___ Records for the exercise ___
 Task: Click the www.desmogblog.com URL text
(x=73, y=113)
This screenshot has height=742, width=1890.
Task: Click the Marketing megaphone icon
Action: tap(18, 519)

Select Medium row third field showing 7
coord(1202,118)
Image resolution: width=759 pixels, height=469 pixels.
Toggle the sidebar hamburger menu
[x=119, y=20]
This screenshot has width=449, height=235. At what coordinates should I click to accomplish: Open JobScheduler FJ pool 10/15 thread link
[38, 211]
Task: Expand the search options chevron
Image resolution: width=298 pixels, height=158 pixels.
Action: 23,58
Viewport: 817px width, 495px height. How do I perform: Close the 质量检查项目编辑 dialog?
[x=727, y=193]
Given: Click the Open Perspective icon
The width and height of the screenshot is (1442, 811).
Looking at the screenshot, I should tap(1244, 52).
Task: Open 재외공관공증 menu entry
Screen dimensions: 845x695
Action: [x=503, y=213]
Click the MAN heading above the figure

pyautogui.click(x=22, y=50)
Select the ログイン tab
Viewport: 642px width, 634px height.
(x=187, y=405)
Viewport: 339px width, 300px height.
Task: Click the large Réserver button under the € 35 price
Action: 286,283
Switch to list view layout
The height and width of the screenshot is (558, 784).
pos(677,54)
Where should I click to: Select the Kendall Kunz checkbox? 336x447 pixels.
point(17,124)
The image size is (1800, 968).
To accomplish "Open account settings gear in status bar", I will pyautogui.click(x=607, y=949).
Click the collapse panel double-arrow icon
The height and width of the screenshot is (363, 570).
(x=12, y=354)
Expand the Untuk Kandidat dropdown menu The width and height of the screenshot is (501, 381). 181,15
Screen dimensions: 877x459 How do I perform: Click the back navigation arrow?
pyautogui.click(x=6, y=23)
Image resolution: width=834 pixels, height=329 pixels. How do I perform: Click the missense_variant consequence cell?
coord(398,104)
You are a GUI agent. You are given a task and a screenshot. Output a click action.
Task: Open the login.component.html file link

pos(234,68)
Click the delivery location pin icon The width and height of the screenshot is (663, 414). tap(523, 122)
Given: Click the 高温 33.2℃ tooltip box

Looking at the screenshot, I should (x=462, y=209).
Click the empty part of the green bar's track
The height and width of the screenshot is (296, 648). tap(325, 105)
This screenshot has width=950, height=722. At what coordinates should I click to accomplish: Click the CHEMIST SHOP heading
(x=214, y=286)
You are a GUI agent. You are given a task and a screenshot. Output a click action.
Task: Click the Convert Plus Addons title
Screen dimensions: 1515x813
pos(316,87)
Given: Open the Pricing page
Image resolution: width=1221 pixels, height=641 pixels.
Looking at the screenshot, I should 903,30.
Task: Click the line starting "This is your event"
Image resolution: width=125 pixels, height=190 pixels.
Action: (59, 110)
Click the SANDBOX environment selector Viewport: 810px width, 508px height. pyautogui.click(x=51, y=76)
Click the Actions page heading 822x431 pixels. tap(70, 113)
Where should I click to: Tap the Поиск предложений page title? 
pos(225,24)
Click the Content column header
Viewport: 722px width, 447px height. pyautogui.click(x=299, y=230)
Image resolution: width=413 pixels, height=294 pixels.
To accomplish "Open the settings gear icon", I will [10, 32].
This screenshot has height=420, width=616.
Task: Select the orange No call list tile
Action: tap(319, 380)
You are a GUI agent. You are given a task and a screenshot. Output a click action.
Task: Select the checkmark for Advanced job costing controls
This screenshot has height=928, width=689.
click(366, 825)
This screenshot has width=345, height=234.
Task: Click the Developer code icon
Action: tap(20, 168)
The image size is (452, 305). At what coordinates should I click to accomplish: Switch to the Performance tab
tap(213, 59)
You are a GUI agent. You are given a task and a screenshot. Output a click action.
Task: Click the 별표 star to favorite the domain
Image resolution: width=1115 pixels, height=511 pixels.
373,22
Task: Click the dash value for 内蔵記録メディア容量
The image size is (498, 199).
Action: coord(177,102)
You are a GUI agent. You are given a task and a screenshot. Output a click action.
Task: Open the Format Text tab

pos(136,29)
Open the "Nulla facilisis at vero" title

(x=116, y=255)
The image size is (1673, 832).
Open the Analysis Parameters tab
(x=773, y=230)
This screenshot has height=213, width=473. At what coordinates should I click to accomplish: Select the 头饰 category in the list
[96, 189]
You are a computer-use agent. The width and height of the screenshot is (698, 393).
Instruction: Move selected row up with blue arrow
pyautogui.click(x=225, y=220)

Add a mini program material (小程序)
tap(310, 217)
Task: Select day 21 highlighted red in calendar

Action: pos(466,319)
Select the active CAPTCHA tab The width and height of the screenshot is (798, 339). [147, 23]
___
■ **What you need to do**
The response has to give back every record verbatim.

■ **Output for this task**
 Task: Click the www.desmogblog.com URL text
(x=73, y=113)
This screenshot has height=742, width=1890.
Task: Click the Marketing megaphone icon
Action: tap(18, 519)

Select Medium row third field showing 7
coord(1202,118)
Image resolution: width=759 pixels, height=469 pixels.
Toggle the sidebar hamburger menu
[x=119, y=20]
This screenshot has width=449, height=235. At what coordinates should I click to accomplish: Open JobScheduler FJ pool 10/15 thread link
[38, 211]
Task: Expand the search options chevron
Image resolution: width=298 pixels, height=158 pixels.
Action: 23,58
Viewport: 817px width, 495px height. How do I perform: Close the 质量检查项目编辑 dialog?
[x=727, y=193]
Given: Click the Open Perspective icon
The width and height of the screenshot is (1442, 811).
Looking at the screenshot, I should tap(1244, 52).
Task: Open 재외공관공증 menu entry
Screen dimensions: 845x695
Action: [x=503, y=213]
Click the MAN heading above the figure

pyautogui.click(x=22, y=50)
Select the ログイン tab
Viewport: 642px width, 634px height.
(x=187, y=405)
Viewport: 339px width, 300px height.
Task: Click the large Réserver button under the € 35 price
Action: 286,283
Switch to list view layout
The height and width of the screenshot is (558, 784).
pos(677,54)
Where should I click to: Select the Kendall Kunz checkbox? 336x447 pixels.
point(17,124)
The image size is (1800, 968).
To accomplish "Open account settings gear in status bar", I will pyautogui.click(x=607, y=949).
Click the collapse panel double-arrow icon
The height and width of the screenshot is (363, 570).
(x=12, y=354)
Expand the Untuk Kandidat dropdown menu The width and height of the screenshot is (501, 381). 181,15
Screen dimensions: 877x459 How do I perform: Click the back navigation arrow?
pyautogui.click(x=6, y=23)
Image resolution: width=834 pixels, height=329 pixels. How do I perform: Click the missense_variant consequence cell?
coord(398,104)
You are a GUI agent. You are given a task and a screenshot. Output a click action.
Task: Open the login.component.html file link

pos(234,68)
Click the delivery location pin icon The width and height of the screenshot is (663, 414). tap(523, 122)
Given: Click the 高温 33.2℃ tooltip box

Looking at the screenshot, I should (x=462, y=209).
Click the empty part of the green bar's track
The height and width of the screenshot is (296, 648). tap(325, 105)
This screenshot has width=950, height=722. At what coordinates should I click to accomplish: Click the CHEMIST SHOP heading
(x=214, y=286)
You are a GUI agent. You are given a task and a screenshot. Output a click action.
Task: Click the Convert Plus Addons title
Screen dimensions: 1515x813
pos(316,87)
Given: Open the Pricing page
Image resolution: width=1221 pixels, height=641 pixels.
Looking at the screenshot, I should 903,30.
Task: Click the line starting "This is your event"
Image resolution: width=125 pixels, height=190 pixels.
Action: (59, 110)
Click the SANDBOX environment selector Viewport: 810px width, 508px height. pyautogui.click(x=51, y=76)
Click the Actions page heading 822x431 pixels. tap(70, 113)
Where should I click to: Tap the Поиск предложений page title? 
pos(225,24)
Click the Content column header
Viewport: 722px width, 447px height. pyautogui.click(x=299, y=230)
Image resolution: width=413 pixels, height=294 pixels.
To accomplish "Open the settings gear icon", I will [10, 32].
This screenshot has height=420, width=616.
Task: Select the orange No call list tile
Action: tap(319, 380)
You are a GUI agent. You are given a task and a screenshot. Output a click action.
Task: Select the checkmark for Advanced job costing controls
This screenshot has height=928, width=689.
click(366, 825)
This screenshot has width=345, height=234.
Task: Click the Developer code icon
Action: tap(20, 168)
The image size is (452, 305). At what coordinates should I click to accomplish: Switch to the Performance tab
tap(213, 59)
You are a GUI agent. You are given a task and a screenshot. Output a click action.
Task: Click the 별표 star to favorite the domain
Image resolution: width=1115 pixels, height=511 pixels.
373,22
Task: Click the dash value for 内蔵記録メディア容量
The image size is (498, 199).
Action: coord(177,102)
You are a GUI agent. You are given a task and a screenshot. Output a click action.
Task: Open the Format Text tab

pos(136,29)
Open the "Nulla facilisis at vero" title

(x=116, y=255)
The image size is (1673, 832).
Open the Analysis Parameters tab
(x=773, y=230)
This screenshot has height=213, width=473. At what coordinates should I click to accomplish: Select the 头饰 category in the list
[96, 189]
You are a computer-use agent. The width and height of the screenshot is (698, 393).
Instruction: Move selected row up with blue arrow
pyautogui.click(x=225, y=220)

Add a mini program material (小程序)
tap(310, 217)
Task: Select day 21 highlighted red in calendar

Action: pos(466,319)
Select the active CAPTCHA tab The width and height of the screenshot is (798, 339). [147, 23]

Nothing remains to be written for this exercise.